Delegate Name: AJ Macon
Disarmament and International Security Committee
Autonomous Weapons Systems
Saginaw Arts and Sciences Academy
Autonomous weapon systems are usually defined as “a weapon system that, once activated, can select and engage targets without further intervention by a human operator…” but not always. In most scenarios these systems— despite their self-manning nature— are supervised by human operators, regardless of their autonomous status. A confusion of what may or may not be considered an autonomous weapon, as well as human operators makes the question of these systems, their morality, along with their legality more confusing as days pass. As the body that discusses international security one of our main focuses should be deciding what is considered to be an autonomous weapon [system] and their place in the world.
The Republic of India has developed autonomous weapons systems over the years for the protection of the country— to combat any possible insurrection or threats of invasion.

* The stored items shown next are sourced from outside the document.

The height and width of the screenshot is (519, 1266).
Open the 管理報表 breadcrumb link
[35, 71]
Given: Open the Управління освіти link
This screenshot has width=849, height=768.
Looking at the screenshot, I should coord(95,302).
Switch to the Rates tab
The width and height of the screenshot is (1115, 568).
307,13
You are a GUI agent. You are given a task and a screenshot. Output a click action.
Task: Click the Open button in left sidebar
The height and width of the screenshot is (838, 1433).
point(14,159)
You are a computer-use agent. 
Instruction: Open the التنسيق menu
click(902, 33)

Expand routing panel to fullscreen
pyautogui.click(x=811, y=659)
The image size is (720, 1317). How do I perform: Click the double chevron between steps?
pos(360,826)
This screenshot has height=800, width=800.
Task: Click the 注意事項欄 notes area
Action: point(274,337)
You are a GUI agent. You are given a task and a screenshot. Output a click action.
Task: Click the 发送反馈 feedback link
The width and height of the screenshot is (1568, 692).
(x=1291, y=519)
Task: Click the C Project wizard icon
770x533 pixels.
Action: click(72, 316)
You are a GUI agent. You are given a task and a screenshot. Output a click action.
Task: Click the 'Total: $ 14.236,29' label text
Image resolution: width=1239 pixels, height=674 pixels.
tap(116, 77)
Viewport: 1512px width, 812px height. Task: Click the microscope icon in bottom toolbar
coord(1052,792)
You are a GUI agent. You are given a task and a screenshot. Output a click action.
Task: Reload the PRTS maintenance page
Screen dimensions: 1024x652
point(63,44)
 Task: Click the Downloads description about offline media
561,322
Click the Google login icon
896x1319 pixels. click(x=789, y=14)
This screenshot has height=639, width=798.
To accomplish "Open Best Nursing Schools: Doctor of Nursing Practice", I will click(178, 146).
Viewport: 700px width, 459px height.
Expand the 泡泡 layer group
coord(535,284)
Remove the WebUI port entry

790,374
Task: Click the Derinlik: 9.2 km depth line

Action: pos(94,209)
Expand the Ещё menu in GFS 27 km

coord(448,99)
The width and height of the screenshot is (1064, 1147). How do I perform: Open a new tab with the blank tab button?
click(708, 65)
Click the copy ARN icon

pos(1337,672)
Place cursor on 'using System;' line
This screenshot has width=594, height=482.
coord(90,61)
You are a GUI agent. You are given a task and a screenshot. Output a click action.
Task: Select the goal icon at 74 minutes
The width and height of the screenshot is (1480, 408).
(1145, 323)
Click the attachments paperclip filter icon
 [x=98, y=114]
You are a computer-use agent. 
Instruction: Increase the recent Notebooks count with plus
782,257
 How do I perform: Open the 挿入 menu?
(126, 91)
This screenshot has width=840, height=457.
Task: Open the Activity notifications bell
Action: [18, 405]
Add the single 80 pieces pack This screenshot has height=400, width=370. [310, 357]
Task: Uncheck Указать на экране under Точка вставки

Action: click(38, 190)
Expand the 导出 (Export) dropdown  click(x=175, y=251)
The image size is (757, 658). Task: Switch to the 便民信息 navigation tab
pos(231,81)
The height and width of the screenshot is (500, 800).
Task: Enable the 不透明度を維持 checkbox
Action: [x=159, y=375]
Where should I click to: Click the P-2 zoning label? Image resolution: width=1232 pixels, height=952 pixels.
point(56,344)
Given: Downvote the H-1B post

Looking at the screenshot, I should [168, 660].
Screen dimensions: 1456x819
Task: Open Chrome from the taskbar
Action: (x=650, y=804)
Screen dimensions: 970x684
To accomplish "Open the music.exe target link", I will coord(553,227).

The development of autonomous weapons is simply a step that the entire world is taking forward, and India plans to take that step along with it. Autonomous weapons provide the possibility for manufacturing upkeep in the country as well as less of a dependency on other countries for arms.
An emphasis has been placed on the definition of these weapon systems, as the only way for a body to control something it must understand what it’s trying to control. A total ban on autonomous weapons systems would be ignorant to the future of the military across the globe. India is hopeful that the Disarmament and International Security Committee will look past banning weapons, and instead understand what ramifications that would have on the world.